-- THE DATA --
## begin
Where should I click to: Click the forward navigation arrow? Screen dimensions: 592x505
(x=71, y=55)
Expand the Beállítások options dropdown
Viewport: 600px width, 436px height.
## end
## begin
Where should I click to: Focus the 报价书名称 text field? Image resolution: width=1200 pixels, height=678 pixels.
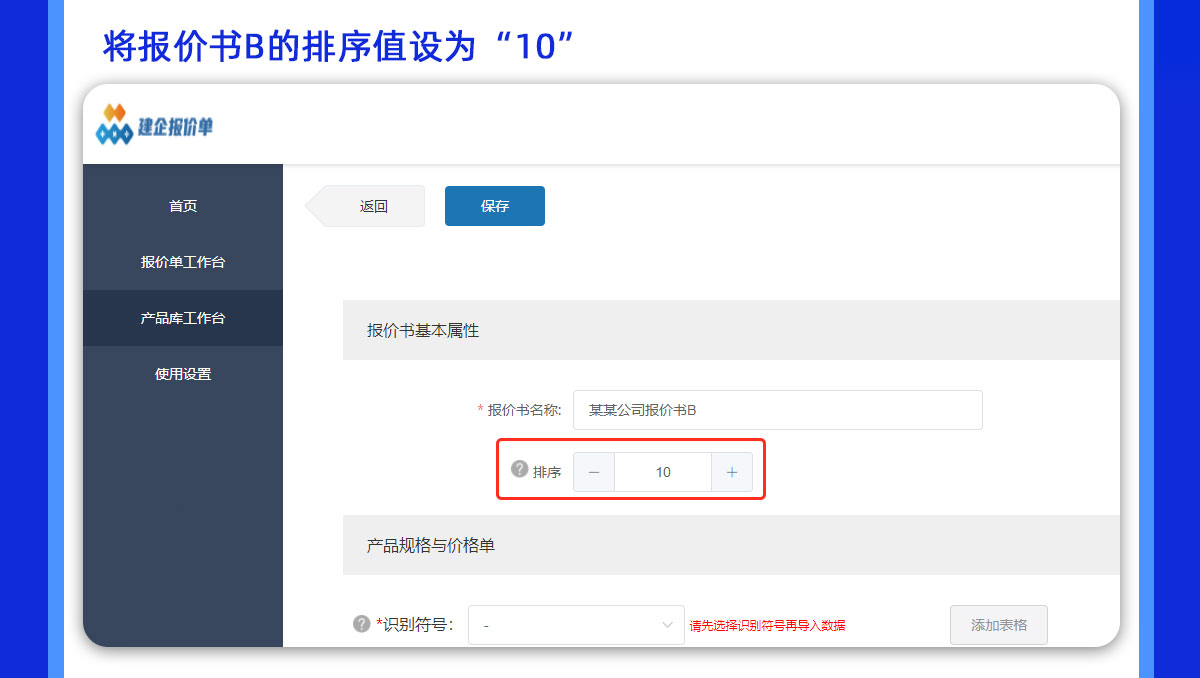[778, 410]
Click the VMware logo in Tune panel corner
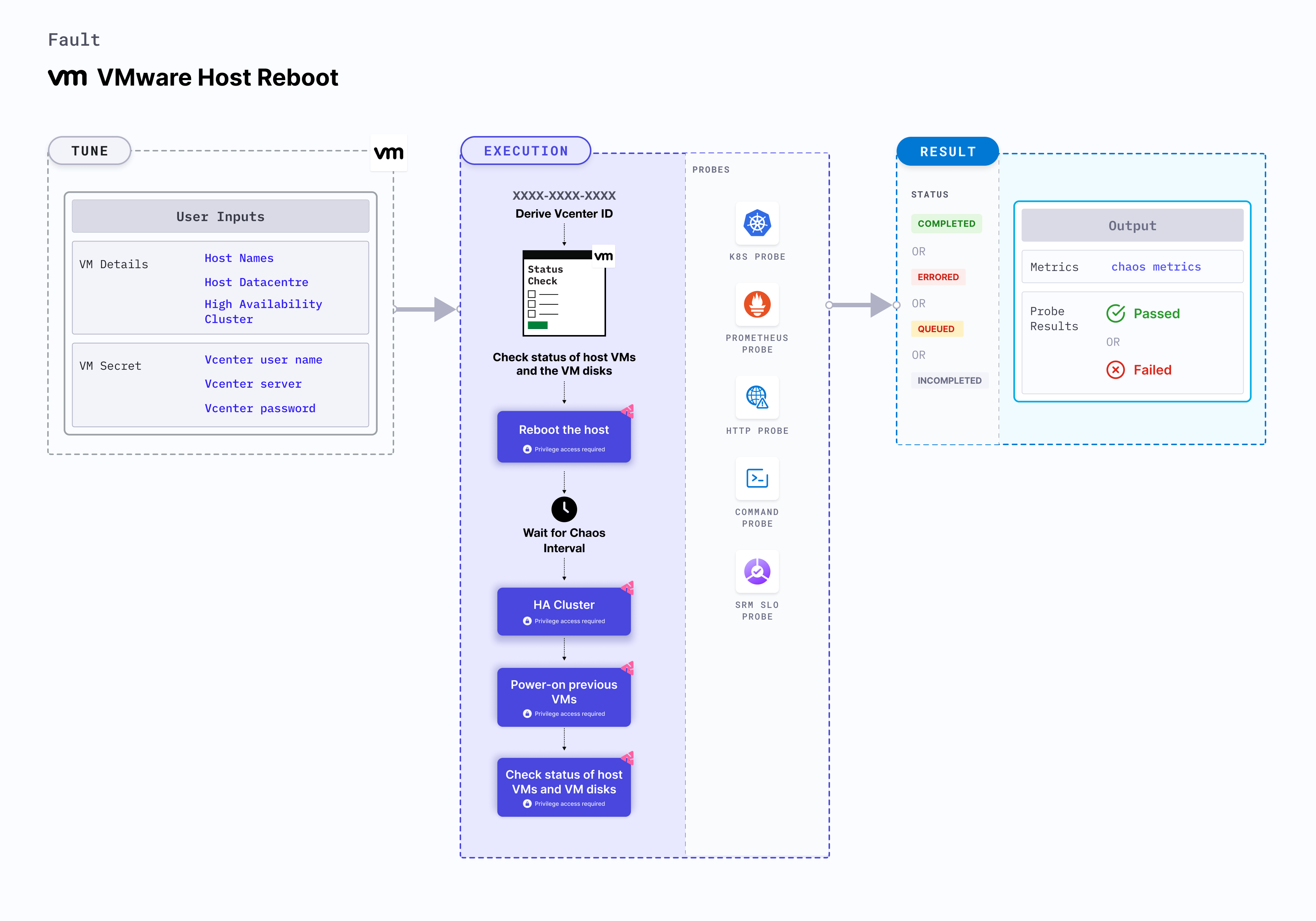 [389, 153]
## end
## begin
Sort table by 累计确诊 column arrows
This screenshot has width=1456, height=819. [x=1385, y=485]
## end
-- JOB --
Can you copy out the data word for word, from the line containing "Where should I click to: Click" through the line containing "Viewport: 600px width, 436px height.", including both of those lines?

-- WRITTEN REPLY --
Where should I click to: Click the forward navigation arrow? Screen dimensions: 592x505
(x=71, y=55)
Expand the Beállítások options dropdown
Viewport: 600px width, 436px height.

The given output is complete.